Exercise task
Please copy the entries below from the line holding "The image size is (2424, 1512)." through the last one, inclusive, swapping "voice call" for "video call" and changing nothing else. Give only those lines, and leave the pictures out.

Records shown

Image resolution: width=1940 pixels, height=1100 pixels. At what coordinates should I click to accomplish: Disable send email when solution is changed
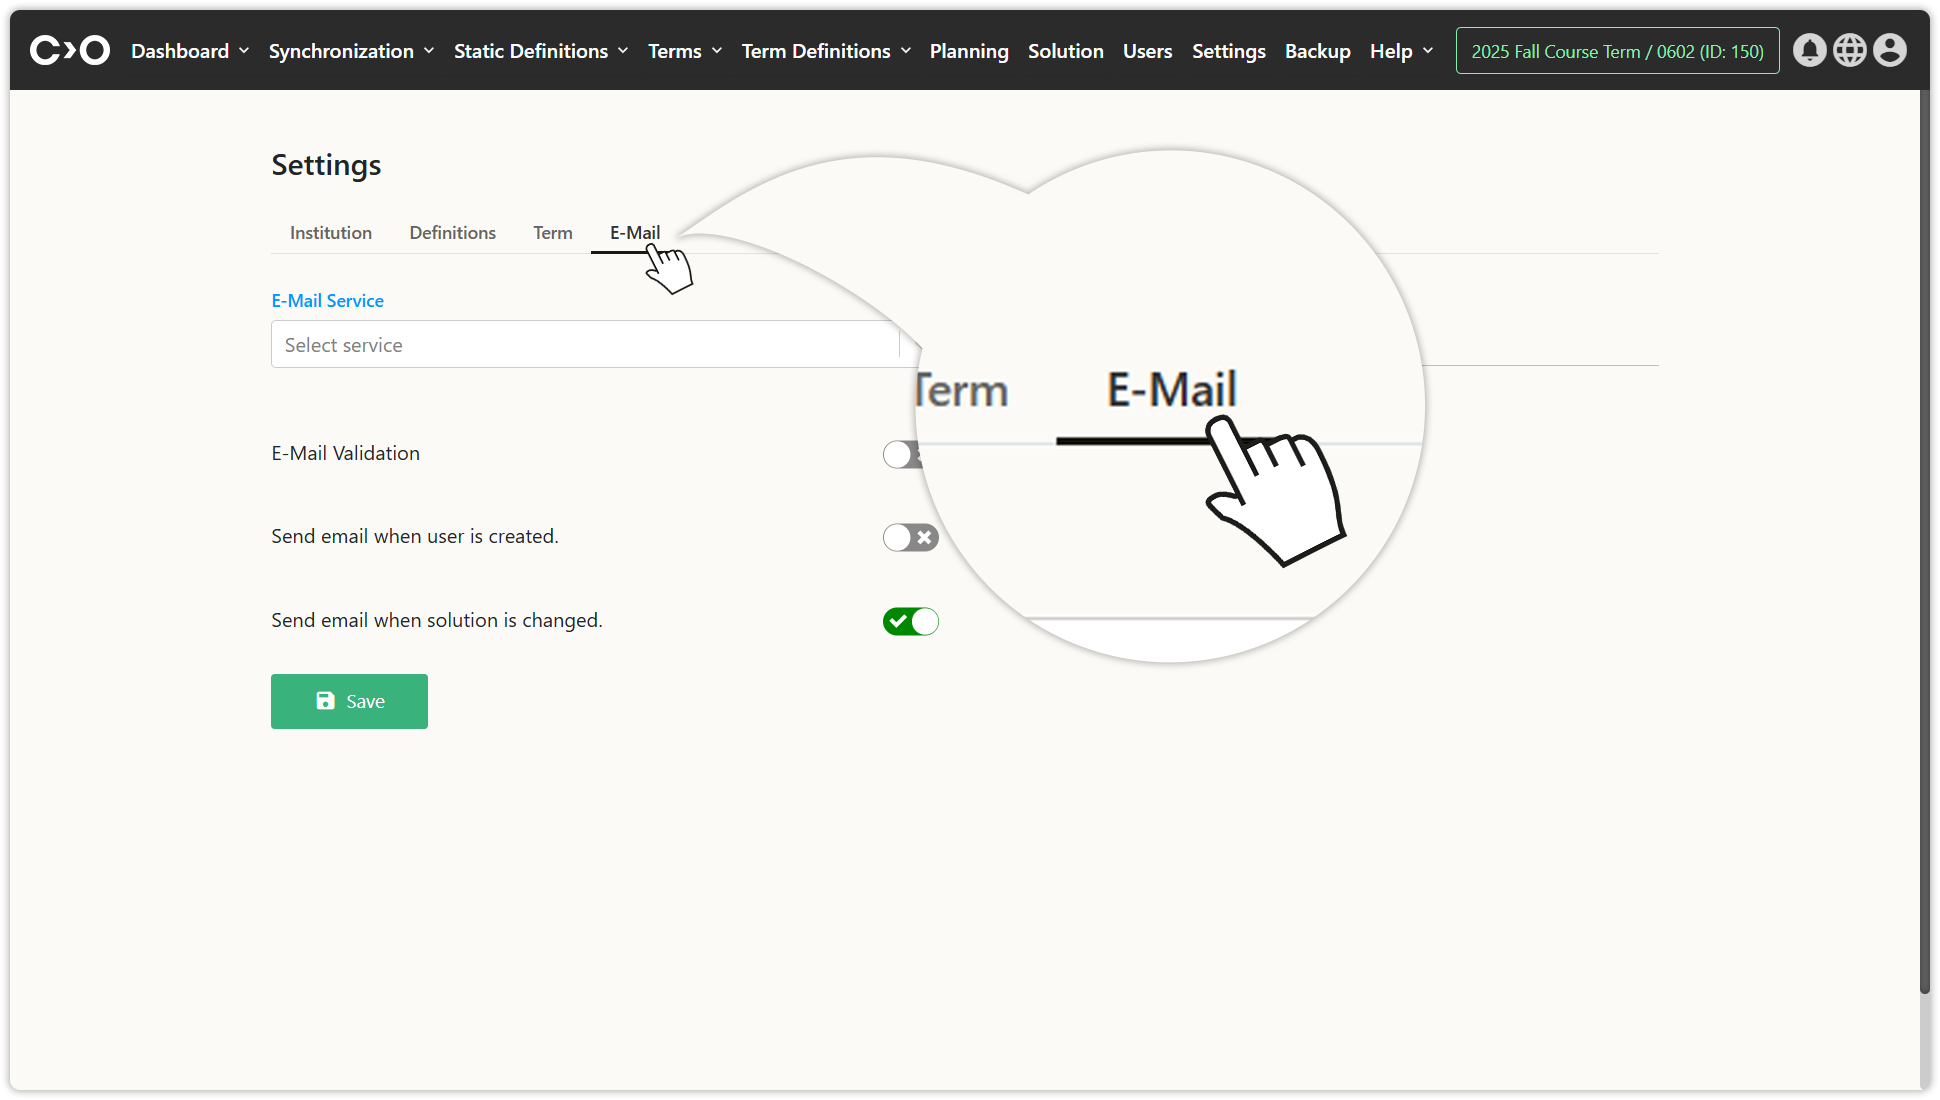coord(910,621)

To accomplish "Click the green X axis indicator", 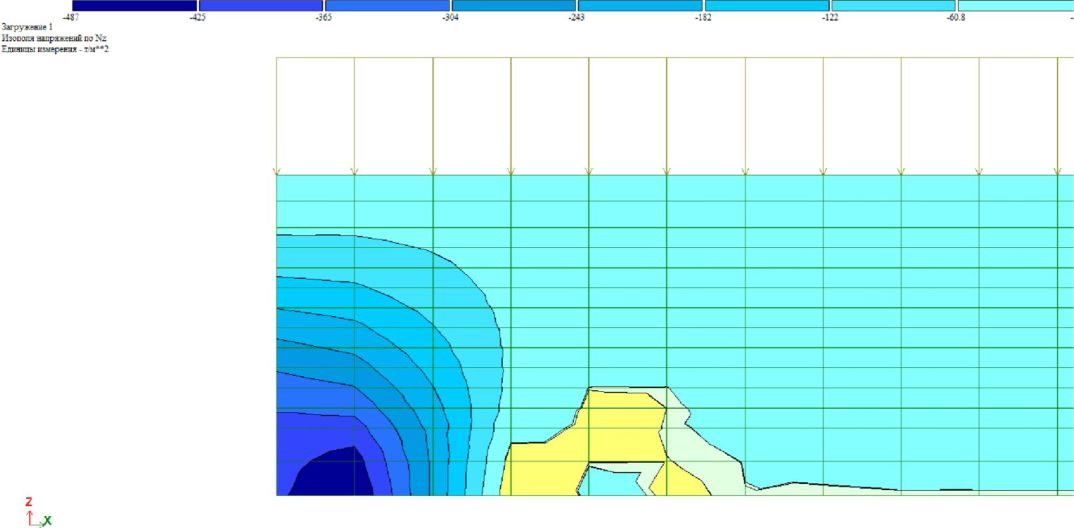I will pyautogui.click(x=47, y=521).
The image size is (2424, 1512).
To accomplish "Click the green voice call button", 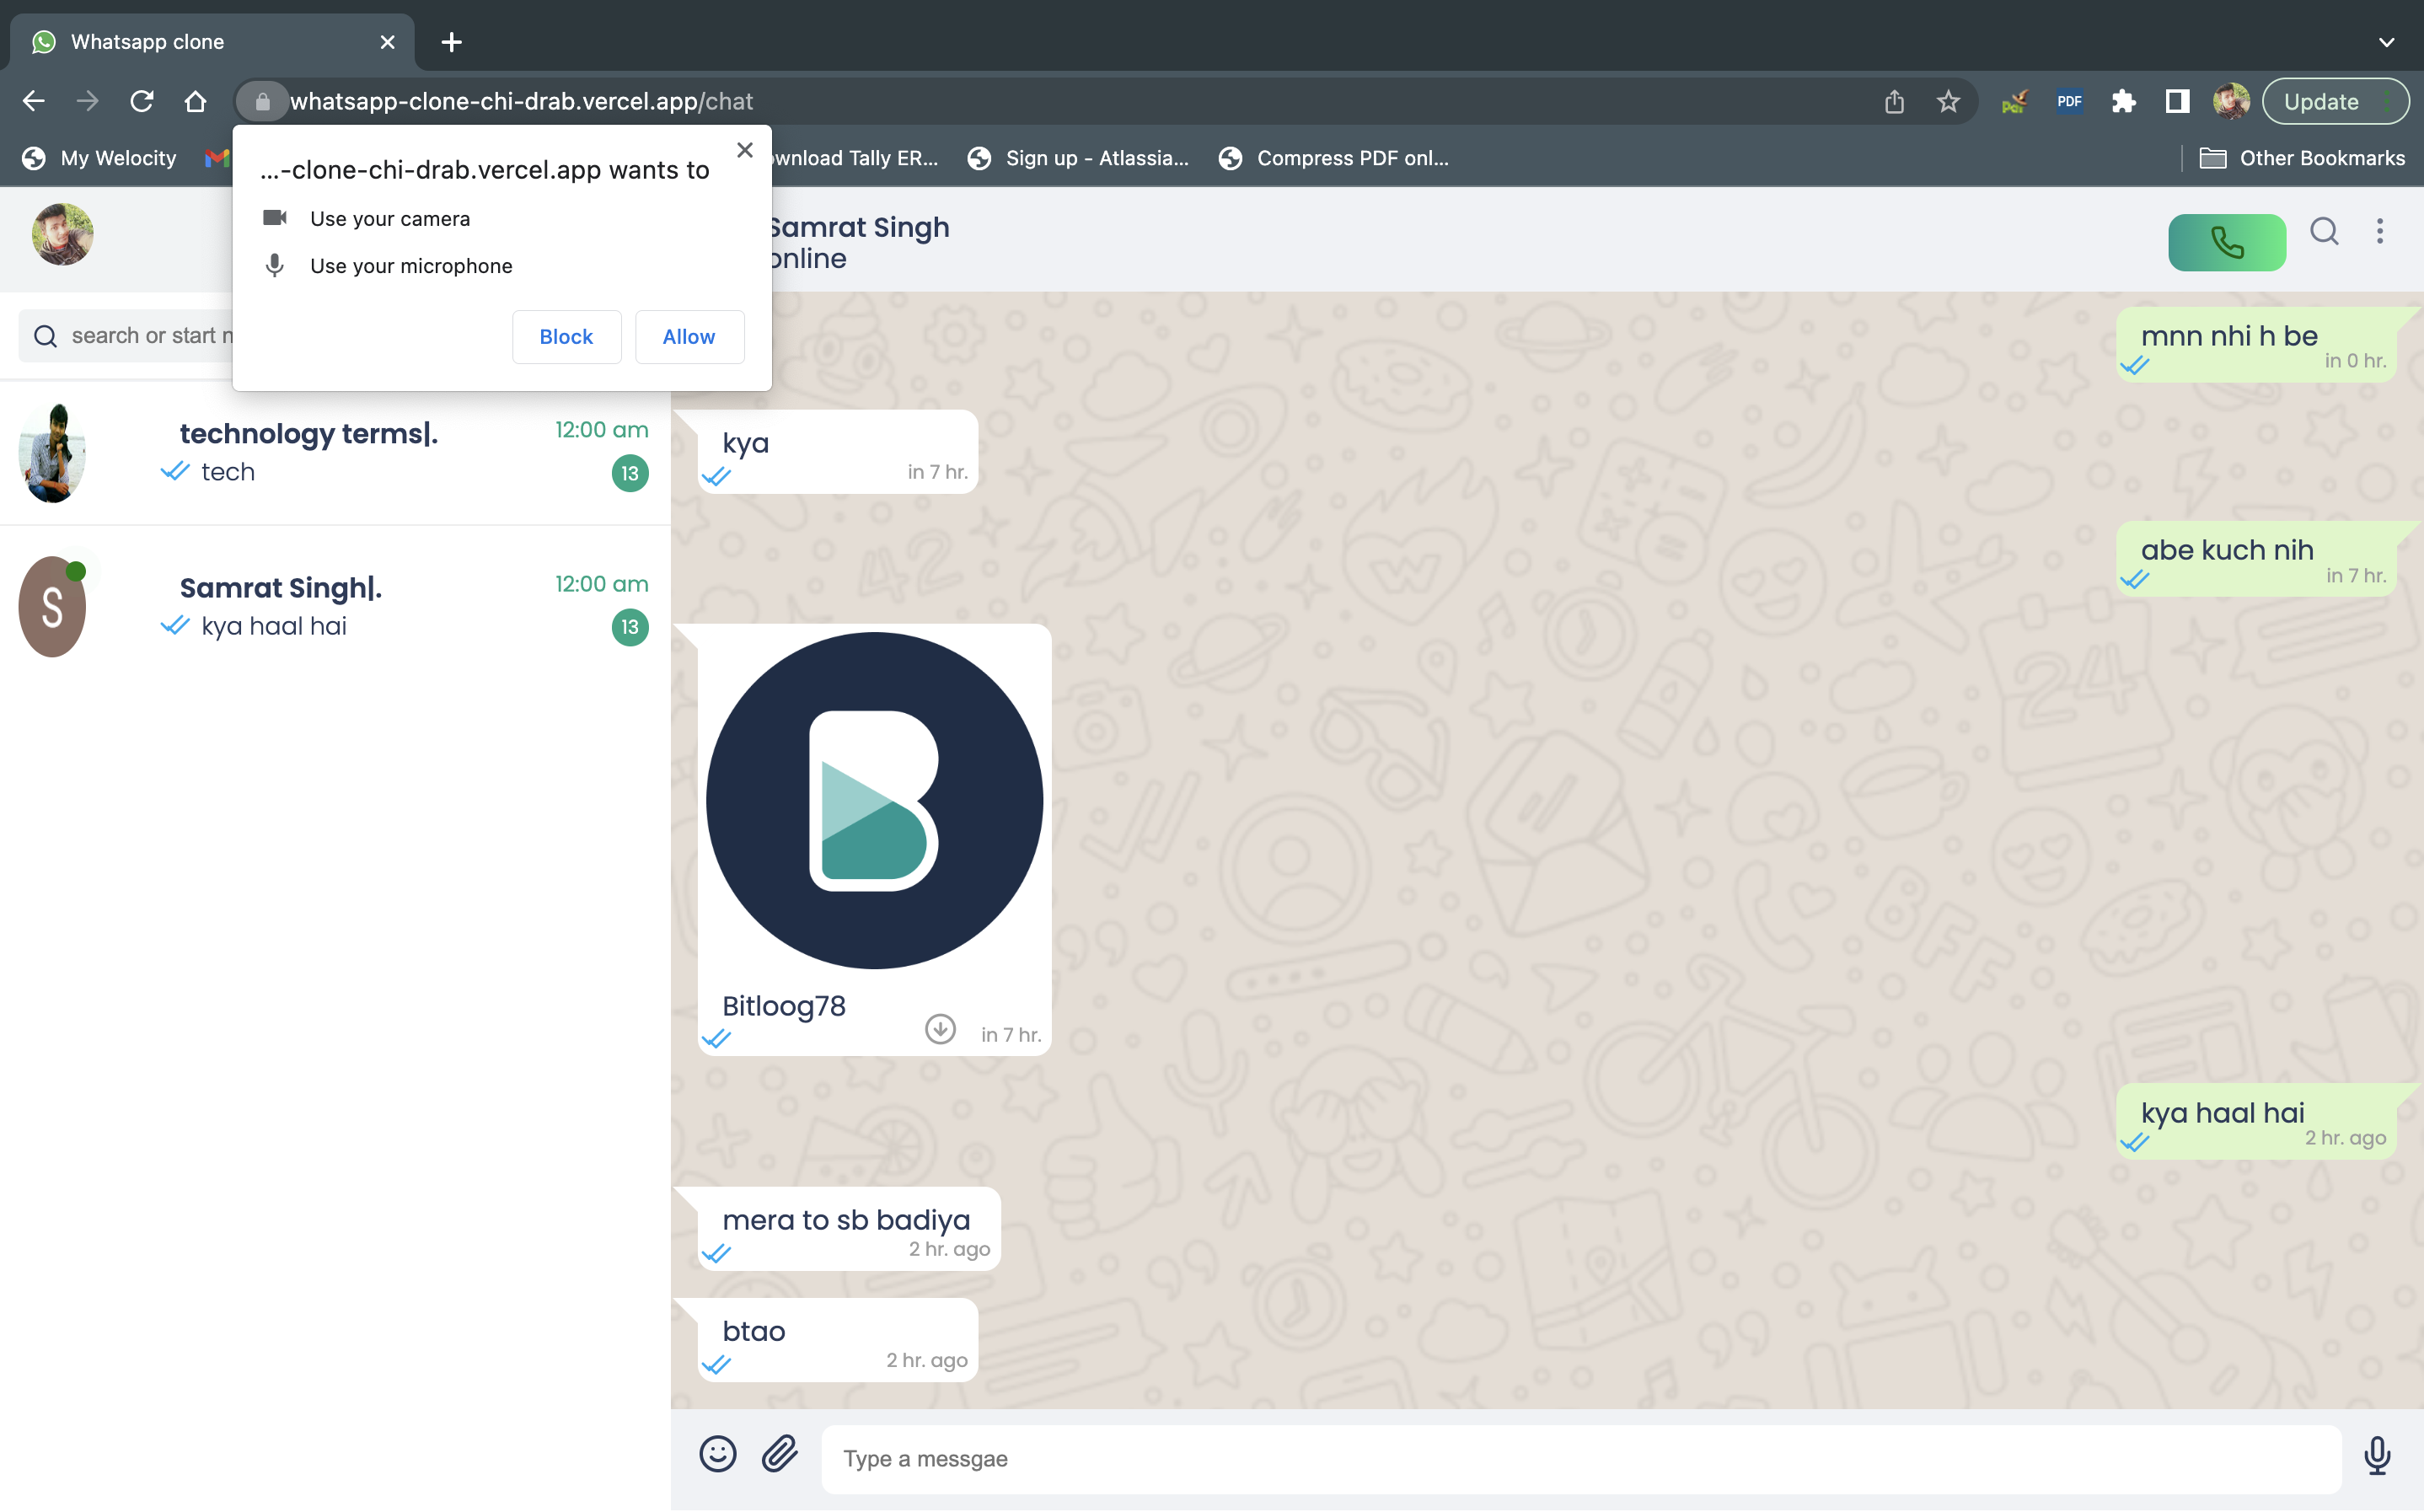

Exercise answer
The image size is (2424, 1512).
To accomplish "Click the green video call button", 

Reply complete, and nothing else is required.